Я отлично помню тот вечер, когда вышел номер журнала с моими стихотворениями. Я был в одном знакомом семействе, где меня очень любили, но смотрели на все мои стихи как на пустяки, что и высказывали мнеконечно, ради моей же пользы. Отец семейства вошел в комнату с номером «Летучей почты» и, весь сияя от удовольствия, сказал: «Сегодня здесь помещены два превосходных стихотворения! Молодец этот Гейберг!» И он прочел мои стихотворения. Сердце мое забилось сильнее, но я не сказал ни слова. Зато одна молодая девушка, присутствовавшая при этом и посвященная в секрет, не могла удержаться и радостно объявила: «Да ведь это стихи Андерсена!» Воцарилось молчание. Отец семейства не сказал ни слова, только поглядел на меня и вышел из комнаты. Никто больше не возвращался к моим стихотворениям, и я повесил нос.

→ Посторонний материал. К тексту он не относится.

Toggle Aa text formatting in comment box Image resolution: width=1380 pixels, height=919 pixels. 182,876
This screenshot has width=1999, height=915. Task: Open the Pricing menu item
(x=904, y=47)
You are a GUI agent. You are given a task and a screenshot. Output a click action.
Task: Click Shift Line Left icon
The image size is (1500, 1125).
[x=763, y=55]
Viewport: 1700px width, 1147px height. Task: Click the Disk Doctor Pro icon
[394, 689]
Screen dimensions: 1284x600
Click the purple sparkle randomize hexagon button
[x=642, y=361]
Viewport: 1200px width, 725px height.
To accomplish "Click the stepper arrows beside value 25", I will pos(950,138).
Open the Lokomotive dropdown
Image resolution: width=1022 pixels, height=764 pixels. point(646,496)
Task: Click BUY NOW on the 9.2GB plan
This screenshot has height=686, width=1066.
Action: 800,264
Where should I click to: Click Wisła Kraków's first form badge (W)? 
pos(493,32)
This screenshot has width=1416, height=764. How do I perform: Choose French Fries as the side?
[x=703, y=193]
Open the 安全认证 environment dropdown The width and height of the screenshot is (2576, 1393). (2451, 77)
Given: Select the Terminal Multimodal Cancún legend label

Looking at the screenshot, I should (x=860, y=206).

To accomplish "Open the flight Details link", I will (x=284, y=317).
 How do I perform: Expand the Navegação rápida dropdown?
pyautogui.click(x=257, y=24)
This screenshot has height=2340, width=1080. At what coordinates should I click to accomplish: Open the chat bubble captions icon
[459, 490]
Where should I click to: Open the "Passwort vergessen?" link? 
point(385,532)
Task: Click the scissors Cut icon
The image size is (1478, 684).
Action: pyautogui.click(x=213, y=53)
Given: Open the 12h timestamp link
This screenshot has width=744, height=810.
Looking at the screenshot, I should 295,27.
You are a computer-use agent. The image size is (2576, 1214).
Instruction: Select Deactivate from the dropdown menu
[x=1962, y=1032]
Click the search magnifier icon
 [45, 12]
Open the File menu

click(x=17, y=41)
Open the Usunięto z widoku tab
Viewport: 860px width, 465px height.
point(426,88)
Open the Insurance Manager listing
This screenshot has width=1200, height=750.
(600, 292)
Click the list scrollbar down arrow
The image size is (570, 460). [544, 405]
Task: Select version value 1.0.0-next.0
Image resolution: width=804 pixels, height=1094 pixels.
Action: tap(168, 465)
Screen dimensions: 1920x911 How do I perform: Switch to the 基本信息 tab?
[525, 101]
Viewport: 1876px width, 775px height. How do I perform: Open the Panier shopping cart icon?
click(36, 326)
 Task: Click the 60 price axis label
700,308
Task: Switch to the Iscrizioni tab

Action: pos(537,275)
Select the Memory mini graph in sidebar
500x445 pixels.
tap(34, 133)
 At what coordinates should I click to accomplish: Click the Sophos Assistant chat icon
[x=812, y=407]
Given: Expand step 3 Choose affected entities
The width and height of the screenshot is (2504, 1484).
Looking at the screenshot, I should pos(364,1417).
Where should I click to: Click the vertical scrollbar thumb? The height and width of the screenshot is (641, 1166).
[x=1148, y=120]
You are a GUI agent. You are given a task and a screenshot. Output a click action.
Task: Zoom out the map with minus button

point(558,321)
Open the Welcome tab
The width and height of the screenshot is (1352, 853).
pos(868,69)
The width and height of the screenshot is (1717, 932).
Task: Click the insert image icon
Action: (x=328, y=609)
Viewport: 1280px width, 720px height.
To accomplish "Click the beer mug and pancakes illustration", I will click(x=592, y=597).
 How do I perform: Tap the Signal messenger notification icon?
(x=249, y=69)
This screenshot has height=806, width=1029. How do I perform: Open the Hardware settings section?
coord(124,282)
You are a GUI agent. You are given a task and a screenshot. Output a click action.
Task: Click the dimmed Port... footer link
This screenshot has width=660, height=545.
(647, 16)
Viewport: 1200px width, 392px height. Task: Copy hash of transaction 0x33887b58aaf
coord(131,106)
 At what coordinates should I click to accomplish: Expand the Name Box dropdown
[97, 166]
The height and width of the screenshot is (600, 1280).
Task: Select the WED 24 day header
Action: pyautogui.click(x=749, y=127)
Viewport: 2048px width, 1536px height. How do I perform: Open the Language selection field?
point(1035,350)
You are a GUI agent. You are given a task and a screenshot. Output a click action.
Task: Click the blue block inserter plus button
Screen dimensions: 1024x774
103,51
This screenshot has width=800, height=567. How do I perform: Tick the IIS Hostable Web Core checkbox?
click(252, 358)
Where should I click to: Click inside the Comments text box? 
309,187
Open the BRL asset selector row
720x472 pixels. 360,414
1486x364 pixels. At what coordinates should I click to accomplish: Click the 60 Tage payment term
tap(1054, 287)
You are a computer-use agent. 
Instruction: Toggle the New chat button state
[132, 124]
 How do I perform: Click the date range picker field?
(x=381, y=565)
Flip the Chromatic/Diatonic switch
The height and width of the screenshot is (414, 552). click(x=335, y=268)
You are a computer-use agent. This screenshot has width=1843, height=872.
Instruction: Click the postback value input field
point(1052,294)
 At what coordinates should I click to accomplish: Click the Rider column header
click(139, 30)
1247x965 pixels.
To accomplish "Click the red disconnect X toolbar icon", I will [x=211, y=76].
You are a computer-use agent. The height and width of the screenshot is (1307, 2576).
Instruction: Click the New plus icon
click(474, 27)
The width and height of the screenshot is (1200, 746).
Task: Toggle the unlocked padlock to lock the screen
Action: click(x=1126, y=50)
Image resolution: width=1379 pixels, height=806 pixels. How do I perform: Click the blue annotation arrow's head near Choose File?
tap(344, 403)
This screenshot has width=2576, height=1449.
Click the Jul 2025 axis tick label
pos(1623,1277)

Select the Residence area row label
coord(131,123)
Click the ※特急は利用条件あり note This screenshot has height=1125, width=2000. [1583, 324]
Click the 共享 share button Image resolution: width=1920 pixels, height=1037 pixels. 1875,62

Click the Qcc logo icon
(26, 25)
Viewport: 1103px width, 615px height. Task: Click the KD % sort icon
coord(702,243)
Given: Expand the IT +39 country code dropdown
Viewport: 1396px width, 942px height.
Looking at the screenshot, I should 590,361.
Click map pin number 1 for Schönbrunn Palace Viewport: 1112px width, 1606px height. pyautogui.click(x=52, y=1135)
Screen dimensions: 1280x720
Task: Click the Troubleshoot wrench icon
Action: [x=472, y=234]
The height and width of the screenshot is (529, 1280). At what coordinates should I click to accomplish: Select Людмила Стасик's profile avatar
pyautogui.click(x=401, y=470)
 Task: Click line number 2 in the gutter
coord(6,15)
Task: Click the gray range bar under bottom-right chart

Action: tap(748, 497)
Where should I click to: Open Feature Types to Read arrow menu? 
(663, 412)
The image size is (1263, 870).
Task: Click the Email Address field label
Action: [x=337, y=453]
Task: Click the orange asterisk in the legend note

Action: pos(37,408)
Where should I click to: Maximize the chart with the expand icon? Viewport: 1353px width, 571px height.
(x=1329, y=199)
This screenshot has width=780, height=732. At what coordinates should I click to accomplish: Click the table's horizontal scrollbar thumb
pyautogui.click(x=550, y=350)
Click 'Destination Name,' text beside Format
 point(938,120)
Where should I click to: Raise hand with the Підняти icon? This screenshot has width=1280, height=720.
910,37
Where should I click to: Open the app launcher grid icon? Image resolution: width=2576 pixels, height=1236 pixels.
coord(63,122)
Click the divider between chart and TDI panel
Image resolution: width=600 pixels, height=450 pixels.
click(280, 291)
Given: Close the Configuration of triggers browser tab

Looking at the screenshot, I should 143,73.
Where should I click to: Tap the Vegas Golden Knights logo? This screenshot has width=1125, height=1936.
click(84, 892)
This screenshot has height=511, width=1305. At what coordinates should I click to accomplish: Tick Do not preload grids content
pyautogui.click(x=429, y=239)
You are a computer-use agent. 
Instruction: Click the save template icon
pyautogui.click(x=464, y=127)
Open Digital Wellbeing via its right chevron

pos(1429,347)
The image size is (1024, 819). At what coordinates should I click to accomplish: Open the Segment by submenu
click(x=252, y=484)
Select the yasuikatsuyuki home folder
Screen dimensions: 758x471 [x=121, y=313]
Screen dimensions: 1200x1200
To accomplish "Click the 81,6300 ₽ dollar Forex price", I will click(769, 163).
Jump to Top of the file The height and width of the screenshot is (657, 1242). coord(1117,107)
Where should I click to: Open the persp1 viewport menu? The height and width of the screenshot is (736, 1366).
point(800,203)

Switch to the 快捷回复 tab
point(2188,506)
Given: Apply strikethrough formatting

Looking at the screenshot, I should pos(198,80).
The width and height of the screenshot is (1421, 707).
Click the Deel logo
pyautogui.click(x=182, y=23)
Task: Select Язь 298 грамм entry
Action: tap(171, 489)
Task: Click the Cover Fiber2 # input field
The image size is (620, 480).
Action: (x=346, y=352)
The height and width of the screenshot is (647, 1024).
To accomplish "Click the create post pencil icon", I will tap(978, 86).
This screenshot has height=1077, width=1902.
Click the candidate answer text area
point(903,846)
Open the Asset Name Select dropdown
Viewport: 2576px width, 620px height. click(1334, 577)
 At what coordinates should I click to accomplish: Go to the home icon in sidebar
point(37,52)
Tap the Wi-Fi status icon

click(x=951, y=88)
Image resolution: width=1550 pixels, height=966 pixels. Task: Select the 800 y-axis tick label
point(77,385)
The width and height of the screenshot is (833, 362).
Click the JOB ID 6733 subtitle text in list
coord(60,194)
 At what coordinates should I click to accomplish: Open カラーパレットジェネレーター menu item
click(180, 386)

До этого же было напечатано только одно мое стихотворение, написанное еще в гимназии, «Умирающее дитя», да и то лишь благодаря протекции директора театра Ольсена. Никто не желал помещать стихотворения, написанного школьником; Сёборг, автор песни «Пройдет сто лет, и будет позабыто все!», взял было его от меня, когда я еще учился в гимназии, и обещал пристроить в ютландский журнал «Усладительное чтение», но и редактор этого журнала отказался принять стихи школьника. Наконец, стихотворение нашло себе место в «Копенгагенской почте», а вскоре его перепечатал в «Летучей почте» сам Гейберг, да еще с примечанием, что охотно печатает его у себя, несмотря на то, что оно уже появилось раньше в другом журнале. Это было первое признание моего таланта; окружающие же меня по-прежнему продолжали считать мой поэтический талант очень незначительным. Один из наших мелких поэтов, но крупных сановников пригласил меня однажды обедать к себе и за обедом рассказал, что его просили участвовать в каком-то альманахе. Я сказал, что просили и меня и что я обещал дать небольшое стихотвореньице. «Так в этом альманахе будут участвовать все и каждый! сердито сказал хозяин. В таком случае могут обойтись и без меня. Я вряд ли дам что-нибудь!»